+ 6
Output is 21212 but how? And what does m++ here means and even after declaring i as int 2 times why it's not showing any error?
#include <iostream> using namespace std; void f(int m[5]) { for(int i=0;i<3;i++){ m[i]*=2; m++;} } int main() { int a[5]={1,1,1,1,1}; f(a); for(int i=0;i<5;i++) cout<<a[i]; return 0; }
4 Answers
+ 15
as m is a pointer to an array when you increase the value of m the effect is like you shift the 0 index by one, in this case:
m : 1 1 1 1 1 // entry point
^ // pointer is here
m : 2 1 1 1 1 // m[0] = 2
^
m : 2 1 1 1 1
^ // m++
m : 2 1 2 1 1 // m[1] = 2
^
m : 2 1 2 1 1
^ // m++
m : 2 1 2 1 2 // m[2] = 2
not sure if that is clear enough, but that's the best I can do in text đ
+ 5
m++ acts as an address skipping element here.
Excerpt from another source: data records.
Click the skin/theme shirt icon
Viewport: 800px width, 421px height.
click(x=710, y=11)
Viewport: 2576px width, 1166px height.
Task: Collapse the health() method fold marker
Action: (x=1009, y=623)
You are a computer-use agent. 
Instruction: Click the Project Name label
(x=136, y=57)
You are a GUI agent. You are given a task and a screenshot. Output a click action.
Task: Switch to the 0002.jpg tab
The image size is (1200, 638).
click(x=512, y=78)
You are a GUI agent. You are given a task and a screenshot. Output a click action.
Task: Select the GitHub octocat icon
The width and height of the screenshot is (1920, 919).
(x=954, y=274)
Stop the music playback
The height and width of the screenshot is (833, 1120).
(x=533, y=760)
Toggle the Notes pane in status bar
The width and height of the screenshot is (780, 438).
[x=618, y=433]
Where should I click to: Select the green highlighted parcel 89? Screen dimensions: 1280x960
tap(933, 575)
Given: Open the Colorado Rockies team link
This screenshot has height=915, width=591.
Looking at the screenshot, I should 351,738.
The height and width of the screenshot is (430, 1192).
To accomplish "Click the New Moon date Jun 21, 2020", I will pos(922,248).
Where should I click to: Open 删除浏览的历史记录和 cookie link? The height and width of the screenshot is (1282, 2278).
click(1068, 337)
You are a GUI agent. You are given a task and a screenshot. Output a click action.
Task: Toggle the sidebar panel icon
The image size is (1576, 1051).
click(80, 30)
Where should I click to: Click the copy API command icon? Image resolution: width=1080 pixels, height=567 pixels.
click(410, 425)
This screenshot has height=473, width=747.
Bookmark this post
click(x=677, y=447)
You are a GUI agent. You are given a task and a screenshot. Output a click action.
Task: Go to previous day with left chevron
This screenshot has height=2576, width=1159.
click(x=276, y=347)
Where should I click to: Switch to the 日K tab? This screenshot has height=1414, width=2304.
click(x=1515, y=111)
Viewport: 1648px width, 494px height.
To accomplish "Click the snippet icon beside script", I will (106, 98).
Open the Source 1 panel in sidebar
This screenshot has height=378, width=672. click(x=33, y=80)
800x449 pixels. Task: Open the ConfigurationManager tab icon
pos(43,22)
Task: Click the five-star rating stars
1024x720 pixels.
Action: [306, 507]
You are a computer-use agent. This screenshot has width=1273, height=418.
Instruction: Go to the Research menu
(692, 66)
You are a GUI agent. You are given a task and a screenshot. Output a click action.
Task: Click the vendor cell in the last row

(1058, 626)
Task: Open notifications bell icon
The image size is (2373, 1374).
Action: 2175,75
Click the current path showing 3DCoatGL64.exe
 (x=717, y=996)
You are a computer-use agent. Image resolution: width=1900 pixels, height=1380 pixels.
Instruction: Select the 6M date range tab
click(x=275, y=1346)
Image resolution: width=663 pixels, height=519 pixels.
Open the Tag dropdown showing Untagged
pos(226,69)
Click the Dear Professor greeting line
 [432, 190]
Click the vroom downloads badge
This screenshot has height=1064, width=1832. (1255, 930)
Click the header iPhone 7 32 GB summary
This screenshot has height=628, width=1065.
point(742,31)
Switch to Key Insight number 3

If you have been noticing, f function's for loop sets to be repeated for 3 times and inside the for loop you see that after each multiplication, m shifts the address of the last indexed cell, 4 bytes further ( since it's an int type) and as a result, the multiplication has an alternate pattern.
+ 4
Thank you Nikolay Nachev but why it's not showing any error even after declaring i as int 2 times?